#### Exercise
How many lines in the listing below contain the string "button"? Case matters, and your reply should be the number alone.

--- Begin The data ---

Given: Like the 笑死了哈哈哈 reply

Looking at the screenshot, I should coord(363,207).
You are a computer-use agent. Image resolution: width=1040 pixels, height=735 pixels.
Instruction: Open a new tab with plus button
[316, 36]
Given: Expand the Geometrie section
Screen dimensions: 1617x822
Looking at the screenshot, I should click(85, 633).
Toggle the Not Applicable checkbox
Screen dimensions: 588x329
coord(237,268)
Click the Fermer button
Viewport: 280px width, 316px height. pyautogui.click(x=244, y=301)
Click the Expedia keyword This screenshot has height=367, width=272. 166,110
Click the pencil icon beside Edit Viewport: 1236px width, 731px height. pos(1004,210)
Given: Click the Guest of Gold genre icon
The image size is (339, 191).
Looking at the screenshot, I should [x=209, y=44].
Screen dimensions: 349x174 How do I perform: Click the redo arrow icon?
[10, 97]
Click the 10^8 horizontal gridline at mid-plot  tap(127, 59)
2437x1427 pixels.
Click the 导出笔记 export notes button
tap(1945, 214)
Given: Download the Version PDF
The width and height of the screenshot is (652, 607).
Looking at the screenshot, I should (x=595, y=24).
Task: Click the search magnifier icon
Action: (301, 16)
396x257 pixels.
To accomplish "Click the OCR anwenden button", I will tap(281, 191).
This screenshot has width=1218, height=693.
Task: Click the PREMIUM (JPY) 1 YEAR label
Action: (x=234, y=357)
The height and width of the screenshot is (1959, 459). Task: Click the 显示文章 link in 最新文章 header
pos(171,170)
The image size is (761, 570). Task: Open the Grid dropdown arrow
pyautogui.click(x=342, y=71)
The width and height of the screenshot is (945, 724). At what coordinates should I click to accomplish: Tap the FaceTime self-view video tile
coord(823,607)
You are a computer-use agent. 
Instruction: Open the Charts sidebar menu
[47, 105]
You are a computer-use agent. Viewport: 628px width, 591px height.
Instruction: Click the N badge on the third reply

--- End The data ---

#### Answer in full
4